Keller has captured and re-choreographed a debate of theory versus praxis, and as the intermittent sounds of the second section already seem to have suggested, in this film, praxis wins out.

In her 1984 essay “Disembodying the Female Voice” Kaja Silverman describes Misconception as

“a film which is devoted to the exploration of the three-way relationship between the male voice, the female voice, and the female body.”[28]
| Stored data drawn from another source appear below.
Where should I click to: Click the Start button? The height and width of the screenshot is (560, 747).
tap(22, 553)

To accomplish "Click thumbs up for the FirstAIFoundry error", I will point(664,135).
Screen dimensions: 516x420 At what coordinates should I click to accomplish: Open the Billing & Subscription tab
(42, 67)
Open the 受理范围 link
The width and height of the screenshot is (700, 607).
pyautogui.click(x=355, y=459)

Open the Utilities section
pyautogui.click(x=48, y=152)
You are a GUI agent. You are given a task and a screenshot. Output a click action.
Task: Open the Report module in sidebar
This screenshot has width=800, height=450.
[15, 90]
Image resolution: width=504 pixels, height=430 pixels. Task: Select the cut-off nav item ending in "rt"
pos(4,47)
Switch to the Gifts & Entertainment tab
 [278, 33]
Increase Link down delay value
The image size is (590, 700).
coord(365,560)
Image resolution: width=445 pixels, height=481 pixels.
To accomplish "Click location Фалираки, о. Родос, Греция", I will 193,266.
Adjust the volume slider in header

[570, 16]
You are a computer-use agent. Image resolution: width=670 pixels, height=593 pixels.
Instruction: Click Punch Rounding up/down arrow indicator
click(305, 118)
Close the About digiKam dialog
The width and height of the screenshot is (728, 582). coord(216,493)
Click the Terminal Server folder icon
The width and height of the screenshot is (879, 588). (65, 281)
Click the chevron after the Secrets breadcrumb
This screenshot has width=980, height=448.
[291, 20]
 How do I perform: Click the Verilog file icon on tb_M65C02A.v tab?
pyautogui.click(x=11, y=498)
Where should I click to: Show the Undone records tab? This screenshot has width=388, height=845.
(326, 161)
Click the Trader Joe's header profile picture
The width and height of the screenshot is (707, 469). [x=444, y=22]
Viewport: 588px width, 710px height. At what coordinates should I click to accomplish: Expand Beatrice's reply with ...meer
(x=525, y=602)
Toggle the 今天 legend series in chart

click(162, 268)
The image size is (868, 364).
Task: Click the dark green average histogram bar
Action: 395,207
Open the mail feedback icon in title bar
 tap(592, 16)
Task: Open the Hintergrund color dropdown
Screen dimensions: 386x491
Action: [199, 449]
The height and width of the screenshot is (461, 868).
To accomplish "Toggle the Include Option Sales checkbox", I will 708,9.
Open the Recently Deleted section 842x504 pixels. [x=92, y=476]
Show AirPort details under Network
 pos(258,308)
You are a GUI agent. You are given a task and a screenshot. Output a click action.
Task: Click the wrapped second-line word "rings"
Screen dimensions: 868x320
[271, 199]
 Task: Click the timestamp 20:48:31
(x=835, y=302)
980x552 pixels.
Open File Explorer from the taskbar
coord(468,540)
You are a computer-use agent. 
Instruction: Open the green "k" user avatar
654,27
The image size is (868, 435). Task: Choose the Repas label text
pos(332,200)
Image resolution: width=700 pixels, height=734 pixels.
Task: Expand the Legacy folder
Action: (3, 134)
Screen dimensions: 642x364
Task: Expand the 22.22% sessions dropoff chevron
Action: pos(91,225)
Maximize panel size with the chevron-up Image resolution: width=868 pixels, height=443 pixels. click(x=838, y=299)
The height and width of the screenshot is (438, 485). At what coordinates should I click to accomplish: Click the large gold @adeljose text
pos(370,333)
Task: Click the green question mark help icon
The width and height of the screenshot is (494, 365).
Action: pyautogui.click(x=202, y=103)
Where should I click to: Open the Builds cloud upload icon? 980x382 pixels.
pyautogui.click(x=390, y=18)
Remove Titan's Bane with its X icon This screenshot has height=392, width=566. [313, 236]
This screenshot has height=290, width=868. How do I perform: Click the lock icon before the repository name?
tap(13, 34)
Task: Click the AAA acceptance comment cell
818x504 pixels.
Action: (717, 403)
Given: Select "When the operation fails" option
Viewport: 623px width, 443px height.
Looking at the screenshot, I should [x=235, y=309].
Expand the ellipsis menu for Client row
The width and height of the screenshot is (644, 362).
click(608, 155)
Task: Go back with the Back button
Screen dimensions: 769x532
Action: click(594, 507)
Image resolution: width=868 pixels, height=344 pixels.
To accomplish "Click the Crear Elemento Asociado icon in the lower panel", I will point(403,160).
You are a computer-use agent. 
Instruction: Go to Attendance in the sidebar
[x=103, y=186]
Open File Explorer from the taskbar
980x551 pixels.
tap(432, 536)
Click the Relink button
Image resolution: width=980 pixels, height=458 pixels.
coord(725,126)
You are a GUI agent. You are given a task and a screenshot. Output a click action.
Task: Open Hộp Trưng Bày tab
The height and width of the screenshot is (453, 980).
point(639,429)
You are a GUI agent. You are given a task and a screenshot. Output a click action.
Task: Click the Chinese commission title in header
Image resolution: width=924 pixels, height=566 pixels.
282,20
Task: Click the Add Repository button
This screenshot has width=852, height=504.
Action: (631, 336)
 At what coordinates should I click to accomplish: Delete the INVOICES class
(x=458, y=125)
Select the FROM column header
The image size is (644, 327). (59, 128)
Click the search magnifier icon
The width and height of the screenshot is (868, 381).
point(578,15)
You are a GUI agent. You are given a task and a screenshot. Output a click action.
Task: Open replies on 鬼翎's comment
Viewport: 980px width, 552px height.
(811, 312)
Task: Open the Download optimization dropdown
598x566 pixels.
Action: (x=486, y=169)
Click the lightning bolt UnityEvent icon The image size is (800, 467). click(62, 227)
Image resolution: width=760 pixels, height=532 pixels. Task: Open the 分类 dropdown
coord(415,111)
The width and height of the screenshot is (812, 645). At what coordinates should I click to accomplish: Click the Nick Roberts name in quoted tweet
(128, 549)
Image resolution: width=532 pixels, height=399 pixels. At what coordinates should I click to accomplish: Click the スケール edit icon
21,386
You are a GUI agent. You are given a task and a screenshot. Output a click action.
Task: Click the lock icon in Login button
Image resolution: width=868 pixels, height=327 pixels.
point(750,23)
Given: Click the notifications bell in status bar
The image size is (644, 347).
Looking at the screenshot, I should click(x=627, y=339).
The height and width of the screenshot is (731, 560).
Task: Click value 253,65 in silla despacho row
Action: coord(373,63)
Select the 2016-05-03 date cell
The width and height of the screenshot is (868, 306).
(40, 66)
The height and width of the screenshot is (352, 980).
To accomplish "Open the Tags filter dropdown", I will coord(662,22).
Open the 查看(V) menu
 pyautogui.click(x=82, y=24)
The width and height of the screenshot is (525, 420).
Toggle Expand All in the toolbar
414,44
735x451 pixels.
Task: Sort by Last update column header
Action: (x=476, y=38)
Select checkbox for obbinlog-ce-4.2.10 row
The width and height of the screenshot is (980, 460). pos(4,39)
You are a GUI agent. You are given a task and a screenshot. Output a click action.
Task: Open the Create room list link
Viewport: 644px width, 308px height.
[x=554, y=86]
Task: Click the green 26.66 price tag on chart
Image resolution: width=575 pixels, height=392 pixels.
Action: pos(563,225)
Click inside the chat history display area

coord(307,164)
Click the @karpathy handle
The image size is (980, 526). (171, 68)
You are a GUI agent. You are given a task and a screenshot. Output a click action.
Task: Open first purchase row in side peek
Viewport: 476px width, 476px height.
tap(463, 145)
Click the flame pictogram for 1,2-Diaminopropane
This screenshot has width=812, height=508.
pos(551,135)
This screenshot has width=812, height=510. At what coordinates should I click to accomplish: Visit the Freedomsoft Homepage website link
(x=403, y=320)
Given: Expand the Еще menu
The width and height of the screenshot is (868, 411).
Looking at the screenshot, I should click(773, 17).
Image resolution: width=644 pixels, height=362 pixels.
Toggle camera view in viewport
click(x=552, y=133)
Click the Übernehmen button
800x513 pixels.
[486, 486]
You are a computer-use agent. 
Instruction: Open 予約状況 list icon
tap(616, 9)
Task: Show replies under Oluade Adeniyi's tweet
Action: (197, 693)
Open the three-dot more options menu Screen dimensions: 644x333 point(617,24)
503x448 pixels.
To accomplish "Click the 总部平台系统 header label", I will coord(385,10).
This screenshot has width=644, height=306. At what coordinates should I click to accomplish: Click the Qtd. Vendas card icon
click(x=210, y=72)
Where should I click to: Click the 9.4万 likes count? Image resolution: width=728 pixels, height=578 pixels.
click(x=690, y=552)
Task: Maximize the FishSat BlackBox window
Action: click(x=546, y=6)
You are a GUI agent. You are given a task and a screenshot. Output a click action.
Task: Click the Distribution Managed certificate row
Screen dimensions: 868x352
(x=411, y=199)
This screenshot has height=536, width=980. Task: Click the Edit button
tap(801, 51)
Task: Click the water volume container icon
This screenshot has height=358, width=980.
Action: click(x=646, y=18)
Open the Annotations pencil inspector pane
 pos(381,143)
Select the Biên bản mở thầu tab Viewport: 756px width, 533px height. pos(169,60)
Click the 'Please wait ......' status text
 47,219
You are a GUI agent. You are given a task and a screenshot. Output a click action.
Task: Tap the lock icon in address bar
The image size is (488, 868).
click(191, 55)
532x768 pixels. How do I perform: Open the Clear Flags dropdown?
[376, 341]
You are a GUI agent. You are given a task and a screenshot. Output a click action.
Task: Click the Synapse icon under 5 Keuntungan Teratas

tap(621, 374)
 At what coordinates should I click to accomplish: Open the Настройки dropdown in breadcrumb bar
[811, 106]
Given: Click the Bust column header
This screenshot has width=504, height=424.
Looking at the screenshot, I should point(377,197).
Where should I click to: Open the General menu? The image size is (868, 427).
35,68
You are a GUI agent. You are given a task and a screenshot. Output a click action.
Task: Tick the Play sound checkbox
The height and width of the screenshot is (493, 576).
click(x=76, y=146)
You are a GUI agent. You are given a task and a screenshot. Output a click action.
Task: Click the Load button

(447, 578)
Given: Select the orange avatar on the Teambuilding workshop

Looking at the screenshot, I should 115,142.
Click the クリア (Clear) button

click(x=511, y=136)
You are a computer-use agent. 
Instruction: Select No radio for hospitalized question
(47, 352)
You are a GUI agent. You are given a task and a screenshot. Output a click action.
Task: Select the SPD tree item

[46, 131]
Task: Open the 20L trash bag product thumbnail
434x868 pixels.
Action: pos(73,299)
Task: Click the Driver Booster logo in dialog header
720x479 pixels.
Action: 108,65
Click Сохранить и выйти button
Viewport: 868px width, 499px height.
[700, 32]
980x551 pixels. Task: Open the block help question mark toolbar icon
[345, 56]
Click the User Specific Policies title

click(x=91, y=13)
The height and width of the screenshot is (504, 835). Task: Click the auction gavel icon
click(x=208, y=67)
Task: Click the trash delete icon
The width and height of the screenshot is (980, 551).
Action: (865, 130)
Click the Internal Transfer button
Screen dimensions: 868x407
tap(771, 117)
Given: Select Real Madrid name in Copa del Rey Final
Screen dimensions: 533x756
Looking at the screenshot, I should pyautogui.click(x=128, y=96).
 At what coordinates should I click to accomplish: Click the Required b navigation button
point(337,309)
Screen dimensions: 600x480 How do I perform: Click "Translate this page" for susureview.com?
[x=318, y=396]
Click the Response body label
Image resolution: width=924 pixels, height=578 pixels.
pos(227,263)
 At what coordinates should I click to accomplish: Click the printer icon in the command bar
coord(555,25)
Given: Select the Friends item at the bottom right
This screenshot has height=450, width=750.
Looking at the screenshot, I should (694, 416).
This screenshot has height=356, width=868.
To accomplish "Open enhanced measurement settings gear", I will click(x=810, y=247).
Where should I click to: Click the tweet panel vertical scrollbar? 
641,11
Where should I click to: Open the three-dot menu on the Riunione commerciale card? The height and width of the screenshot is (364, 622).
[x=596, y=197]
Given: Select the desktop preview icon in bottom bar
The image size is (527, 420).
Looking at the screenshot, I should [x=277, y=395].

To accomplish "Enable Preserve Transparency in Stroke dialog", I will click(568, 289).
After discussing the typical roles of gendered bodies and voices in narrative cinema, where most generally the male subject is defined by immateriality and the female by corporeality, Silverman utilizes Misconception as one of her examples of feminist avant-garde practice where nonsynchronization is used to divorce the female voice from the female body and thus disrupt standard gender roles in films. She sees Keller specifically as employing the strategy of aligning a female voice with a male body or a male voice with a female body.[29] While this does happen on a series of occasions both in Chris and Lee’s conversation on pain in the third section and in their earlier conversation on the difficulties of childrearing, this does not account for the complexities of what is going on between images and dialogue. Keller is not solely re-aligning the voices and bodies of the two sexes. Instead, at times when a longer sentence is spoken by either Chris or Lee, the accompanying visual montage is often cut so rapidly that within the time it takes for the sentence to come out, the viewer has seen four or five different images. In many cases, she has seen shots of both the speaking and non-speaking member of the couple as well as other shots of their son Alex, the yard, the house next door, their dog, etc. At other times, the audio has been cut down to short fragments, and the key terms “Lamaze,” “Pavlov,” “neurological” are heard so fast and fleetingly that the viewer does not have time to align them with a singular image.